Coping with suicidal thoughts

By Sakuni Weerasinghe


Sometimes life just gets overwhelming. Your emotions take you on a ride from upset to fear, to pain and anger. It can seem as though it is non-stop and it can appear as though these feelings will never go away. 

Many of us can attest to having thoughts of wanting to end this pain in a permanent manner. Suicidal thoughts are not an indication that you’re weak or crazy. It just means that your emotional experience is too overwhelming right now. When the intensity of our pain exceeds what we can usually cope with, it is understandable to experience suicidal thoughts. 

Before we proceed to understanding this experience and learning ways to cope, I would just like to remind you that you won’t always feel this way, so you don’t have to act on these thoughts. 

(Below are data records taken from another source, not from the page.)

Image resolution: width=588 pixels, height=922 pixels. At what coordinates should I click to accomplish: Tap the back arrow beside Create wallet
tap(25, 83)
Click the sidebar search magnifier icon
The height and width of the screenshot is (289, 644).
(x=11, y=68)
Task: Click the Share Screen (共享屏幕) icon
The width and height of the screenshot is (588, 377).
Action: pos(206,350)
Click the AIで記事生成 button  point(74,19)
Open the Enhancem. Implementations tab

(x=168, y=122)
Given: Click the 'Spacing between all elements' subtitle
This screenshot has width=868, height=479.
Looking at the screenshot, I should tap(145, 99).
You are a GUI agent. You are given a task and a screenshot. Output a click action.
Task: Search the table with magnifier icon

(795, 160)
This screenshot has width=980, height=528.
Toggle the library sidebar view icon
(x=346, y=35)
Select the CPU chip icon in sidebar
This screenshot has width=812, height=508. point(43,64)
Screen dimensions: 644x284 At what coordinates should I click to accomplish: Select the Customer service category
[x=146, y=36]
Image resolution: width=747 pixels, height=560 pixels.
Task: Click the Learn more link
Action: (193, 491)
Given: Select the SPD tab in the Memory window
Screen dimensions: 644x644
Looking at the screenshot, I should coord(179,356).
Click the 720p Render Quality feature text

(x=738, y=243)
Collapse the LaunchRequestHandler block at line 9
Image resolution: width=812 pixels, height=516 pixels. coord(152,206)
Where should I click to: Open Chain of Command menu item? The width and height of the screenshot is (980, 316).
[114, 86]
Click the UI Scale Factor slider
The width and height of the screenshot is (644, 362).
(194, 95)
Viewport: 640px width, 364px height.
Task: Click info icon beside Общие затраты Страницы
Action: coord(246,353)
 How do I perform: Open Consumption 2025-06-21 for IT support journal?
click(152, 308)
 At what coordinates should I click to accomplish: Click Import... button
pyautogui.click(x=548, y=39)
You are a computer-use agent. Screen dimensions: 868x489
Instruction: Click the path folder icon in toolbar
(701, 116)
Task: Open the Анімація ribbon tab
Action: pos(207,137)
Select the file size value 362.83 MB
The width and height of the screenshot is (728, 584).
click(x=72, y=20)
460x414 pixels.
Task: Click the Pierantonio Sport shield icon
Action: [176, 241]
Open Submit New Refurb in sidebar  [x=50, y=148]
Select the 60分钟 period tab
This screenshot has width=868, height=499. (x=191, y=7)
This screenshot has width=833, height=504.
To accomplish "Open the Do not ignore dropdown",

Why do we get suicidal thoughts?


When we’re enduring a lot of emotional pain, we may experience suicidal thoughts. This is especially so when we feel as though the pain will never subside. Sometimes they are a symptom of an underlying mental health condition such as depression or anxiety, but having a mental disorder does not mean you’re always going to experience suicidal thoughts. 

Major life stressors such as loss of a loved one, financial crisis, or divorce can also serve as prompts for these thoughts. Research has outlined that family or relationship abuse and having previously made suicidal attempts increase the risk of someone experiencing these thoughts. 

Being unable to see a solution can also lead a person to experience these thoughts. In reality, it’s not that solutions do not exist, it’s just that our emotions overpower us so that we are unable to spot any solutions. 


What you may experience along with suicidal thoughts


  • Hopelessness and helplessness
  • Feeling not needed by others
  • Physical numbness
  • Tearing
  • Overwhelming negative thoughts
  • Wanting to avoid others
  • Finding it difficult to communicate
  • Neglecting your needs
  • Change in appetite (weight gain or weight loss)
  • Poor sleep 
  • Urges to self-harm
  • Restlessness, agitation, or feeling depressed
  • Reckless behaviour
  • Feeling trapped


These experiences serve as warning signs. Therefore, it is crucial that you reach out if you notice any of these to be your experiences or if you notice a loved one expressing them.

Sometimes these thoughts are passive or less direct. Whether they are active or passive, having suicidal thoughts can be scary.


How to cope with active suicidal thoughts


  1. Take the smallest steps you can to ensure your safety. Taking things minute by minute can be helpful and less overwhelming.
  2. Remove any items that you could use to harm yourself. If you are in an unsafe location, direct yourself to move to a safer place. It could be a friend’s house, a crisis centre, or a mental health centre.
  3. Talk to someone about how you’re feeling. It could be a friend or a family member, or even calling a crisis line can be helpful. This will help you feel less alone.
  4. Use some relaxation strategies such as deep breathing or grounding exercises.
  5. You could also try some other coping strategies designed to help with thoughts and feelings of self-harm such as holding an ice cube in your hands, taking a cold shower, or tearing a piece of paper.
  6. Remember that you don’t have to act on your thoughts. Make a pact with yourself that you will not come to a decision today.
  7. Repeat to yourself that these feelings will pass.


How to cope with passive suicidal thoughts


  1. Reach out for professional support from a mental health professional. This will enable you to address any root causes of the suicidal thoughts.
  2. Build a safety plan which lists out your prompts or warning signs, methods of coping, and contact information for emergencies.
  3. Keep a diary to have a safe space to explore your thoughts and emotions.
  4. Take care of your basic needs.
  5. Explore different coping strategies to manage emotions.
  6. Practice self-compassion.
  7. Develop plans that you can look forward to.
  8. Stay connected with friends and family.
  9. Enhance things and activities that bring you joy.
  10. Take time off or breaks regularly to keep stress at bay.